Ian Hickson wrote:

> On Sun, 1 Jul 2001, Brian Z Jones wrote:
> 
>>I disagree. I figure, you know what you sent me, you want to see what
>>I'm saying in reply first.
>>
> 
> This fails on three counts.
> 
> 1. I have no idea what I sent you. I send dozens and dozens of e-mails
>    each day. There is no way I can remember what I sent you.
> 
> 2. I receive hundreds of e-mails each day. If I can't work out what you're
>    talking about within a few seconds, then I lose interest and move on.

Well, both of these "fail" as rebuttals.
1) That is what the SUBJECT line is for, to refresh you seemingly 
limited memory with regard to our conversation.
2) If you don't find our conversation interesting, then you should 
rightly delete it anyway, regardless of format.


> 3. On mailing lists, I usually didn't write the original message, and so
>    there is no way I can remember "what I wrote".
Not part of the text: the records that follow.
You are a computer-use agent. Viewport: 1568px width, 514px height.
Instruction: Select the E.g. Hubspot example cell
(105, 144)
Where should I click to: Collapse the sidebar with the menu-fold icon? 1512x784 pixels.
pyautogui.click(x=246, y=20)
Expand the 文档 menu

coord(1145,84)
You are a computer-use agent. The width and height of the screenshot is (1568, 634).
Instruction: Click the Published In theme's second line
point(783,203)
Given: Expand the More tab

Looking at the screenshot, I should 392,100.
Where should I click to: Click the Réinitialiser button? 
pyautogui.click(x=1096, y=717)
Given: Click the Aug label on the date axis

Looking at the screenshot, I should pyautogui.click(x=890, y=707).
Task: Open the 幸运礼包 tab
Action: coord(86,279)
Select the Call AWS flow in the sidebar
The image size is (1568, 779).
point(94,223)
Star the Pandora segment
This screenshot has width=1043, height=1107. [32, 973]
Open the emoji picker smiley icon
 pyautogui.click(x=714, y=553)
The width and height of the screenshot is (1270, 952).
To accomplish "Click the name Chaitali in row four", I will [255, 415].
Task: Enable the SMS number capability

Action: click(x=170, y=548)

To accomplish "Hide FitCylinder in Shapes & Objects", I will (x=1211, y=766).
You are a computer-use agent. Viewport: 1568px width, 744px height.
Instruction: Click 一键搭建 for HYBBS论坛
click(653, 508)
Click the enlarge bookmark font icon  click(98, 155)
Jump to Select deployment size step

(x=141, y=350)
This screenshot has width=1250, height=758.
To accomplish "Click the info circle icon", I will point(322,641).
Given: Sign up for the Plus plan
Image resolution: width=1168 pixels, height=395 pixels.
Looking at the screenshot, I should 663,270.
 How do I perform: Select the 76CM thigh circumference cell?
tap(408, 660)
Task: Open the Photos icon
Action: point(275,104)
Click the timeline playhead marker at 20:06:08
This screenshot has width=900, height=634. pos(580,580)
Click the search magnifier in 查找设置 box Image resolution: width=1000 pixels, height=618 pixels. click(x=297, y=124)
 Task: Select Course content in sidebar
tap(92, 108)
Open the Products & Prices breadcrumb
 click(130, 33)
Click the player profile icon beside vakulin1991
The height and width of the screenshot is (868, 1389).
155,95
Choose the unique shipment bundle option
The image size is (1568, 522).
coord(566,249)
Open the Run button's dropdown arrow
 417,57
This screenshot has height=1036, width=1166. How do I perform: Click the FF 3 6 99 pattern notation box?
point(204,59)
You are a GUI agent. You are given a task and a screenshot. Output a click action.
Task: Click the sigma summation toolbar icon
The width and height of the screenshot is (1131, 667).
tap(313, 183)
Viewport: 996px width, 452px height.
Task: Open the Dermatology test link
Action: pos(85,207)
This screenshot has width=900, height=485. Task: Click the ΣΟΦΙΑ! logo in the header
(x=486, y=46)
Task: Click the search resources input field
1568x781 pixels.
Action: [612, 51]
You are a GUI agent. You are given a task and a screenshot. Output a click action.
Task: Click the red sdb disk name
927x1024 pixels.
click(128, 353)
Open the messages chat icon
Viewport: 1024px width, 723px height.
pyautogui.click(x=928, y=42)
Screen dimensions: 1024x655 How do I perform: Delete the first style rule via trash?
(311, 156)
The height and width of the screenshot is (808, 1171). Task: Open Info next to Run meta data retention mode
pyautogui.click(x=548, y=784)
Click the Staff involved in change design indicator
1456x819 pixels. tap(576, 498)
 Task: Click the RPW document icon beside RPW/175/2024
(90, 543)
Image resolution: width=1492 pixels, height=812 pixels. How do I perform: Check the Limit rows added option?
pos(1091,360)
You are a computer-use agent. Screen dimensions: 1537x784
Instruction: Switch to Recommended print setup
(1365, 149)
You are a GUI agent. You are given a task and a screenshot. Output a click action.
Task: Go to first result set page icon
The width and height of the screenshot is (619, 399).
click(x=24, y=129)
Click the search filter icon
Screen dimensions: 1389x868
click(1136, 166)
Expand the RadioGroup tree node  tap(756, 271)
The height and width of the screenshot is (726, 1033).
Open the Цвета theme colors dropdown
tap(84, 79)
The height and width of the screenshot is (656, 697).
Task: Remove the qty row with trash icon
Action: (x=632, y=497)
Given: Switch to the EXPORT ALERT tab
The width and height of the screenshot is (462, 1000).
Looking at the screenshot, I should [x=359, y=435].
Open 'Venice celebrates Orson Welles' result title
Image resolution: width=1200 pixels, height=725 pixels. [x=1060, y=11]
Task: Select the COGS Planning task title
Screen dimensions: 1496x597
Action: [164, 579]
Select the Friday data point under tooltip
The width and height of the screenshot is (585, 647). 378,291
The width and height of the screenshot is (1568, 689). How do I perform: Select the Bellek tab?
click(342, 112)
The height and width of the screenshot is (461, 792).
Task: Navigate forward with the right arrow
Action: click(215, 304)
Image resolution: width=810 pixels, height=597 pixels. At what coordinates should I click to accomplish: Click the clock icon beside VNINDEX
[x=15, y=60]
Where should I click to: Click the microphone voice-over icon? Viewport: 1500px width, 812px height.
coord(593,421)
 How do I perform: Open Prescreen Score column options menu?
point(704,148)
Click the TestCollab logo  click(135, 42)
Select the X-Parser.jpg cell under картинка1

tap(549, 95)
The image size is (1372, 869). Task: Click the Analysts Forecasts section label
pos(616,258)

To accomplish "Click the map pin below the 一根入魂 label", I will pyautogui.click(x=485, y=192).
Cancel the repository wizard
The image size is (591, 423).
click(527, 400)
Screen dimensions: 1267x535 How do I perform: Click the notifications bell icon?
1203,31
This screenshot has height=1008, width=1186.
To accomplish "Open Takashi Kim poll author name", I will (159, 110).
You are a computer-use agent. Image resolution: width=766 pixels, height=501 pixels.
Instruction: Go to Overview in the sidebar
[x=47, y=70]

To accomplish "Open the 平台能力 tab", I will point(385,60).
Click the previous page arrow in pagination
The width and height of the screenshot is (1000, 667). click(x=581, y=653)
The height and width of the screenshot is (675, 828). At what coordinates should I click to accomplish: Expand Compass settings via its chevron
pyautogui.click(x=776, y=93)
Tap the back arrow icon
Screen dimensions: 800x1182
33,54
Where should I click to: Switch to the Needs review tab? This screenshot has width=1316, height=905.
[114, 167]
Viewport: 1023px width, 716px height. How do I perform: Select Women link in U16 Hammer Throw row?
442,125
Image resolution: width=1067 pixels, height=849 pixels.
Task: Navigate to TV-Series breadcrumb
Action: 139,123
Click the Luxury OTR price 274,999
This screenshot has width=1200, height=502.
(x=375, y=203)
As for this, I agree. I was referring more to e-mail than to news. I 
don't read newsgroups too often, but, as I've been doing a lot recently, 
I have found that this is true [hence the format of my current reply].


> 
> 
>>[...] as your reply may get lost as I scroll on down, so I guess I just
>>like things my own way.
>>
> 
> If you are using a mail client which highlights text based on the ">"
> nesting level, you won't miss a thing.


PINE doesn't do this, and was my main reader for a long time [until 
about six months ago]. I've noticed Outlook do this occasionally, but it 
seems random. Either way, I've started to use Moz for my news [which 
does do this], and may switch my mail over once it hits v1.0.